[Action item]
Copy out each line of the data that holds the word "header".

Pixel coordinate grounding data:
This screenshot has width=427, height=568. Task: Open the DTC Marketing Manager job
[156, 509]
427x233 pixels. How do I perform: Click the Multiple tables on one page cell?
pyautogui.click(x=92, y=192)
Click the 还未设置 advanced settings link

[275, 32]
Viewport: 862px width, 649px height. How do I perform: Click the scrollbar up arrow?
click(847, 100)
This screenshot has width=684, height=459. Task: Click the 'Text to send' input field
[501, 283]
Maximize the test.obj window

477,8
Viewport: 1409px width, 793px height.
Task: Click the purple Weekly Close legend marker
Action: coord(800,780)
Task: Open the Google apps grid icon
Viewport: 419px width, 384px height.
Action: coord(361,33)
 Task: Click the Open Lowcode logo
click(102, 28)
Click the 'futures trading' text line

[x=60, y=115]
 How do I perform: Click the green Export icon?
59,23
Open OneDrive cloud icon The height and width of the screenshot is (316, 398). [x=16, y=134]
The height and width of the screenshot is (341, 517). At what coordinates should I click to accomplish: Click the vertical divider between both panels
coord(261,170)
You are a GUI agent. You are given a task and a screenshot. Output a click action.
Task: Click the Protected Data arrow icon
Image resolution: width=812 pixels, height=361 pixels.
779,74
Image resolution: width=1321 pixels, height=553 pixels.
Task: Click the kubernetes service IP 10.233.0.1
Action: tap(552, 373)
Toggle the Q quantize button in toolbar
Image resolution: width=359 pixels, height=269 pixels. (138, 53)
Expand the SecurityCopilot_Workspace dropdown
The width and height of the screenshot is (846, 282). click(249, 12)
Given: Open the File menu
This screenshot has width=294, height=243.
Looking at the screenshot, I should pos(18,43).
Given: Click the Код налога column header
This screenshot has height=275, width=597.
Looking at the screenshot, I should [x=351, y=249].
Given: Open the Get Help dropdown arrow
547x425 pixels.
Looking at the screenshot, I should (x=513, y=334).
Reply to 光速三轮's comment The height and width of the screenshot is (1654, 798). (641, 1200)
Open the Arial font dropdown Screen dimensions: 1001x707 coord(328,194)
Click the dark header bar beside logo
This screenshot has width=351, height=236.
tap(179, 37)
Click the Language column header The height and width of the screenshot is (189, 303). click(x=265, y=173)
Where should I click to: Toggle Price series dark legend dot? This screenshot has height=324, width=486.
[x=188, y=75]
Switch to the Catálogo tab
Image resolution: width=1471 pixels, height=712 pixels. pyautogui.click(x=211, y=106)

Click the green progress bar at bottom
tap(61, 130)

[Completed task]
Given: Click the Код налога column header
Click the dark header bar beside logo
Click the Language column header The height and width of the screenshot is (189, 303). click(x=265, y=173)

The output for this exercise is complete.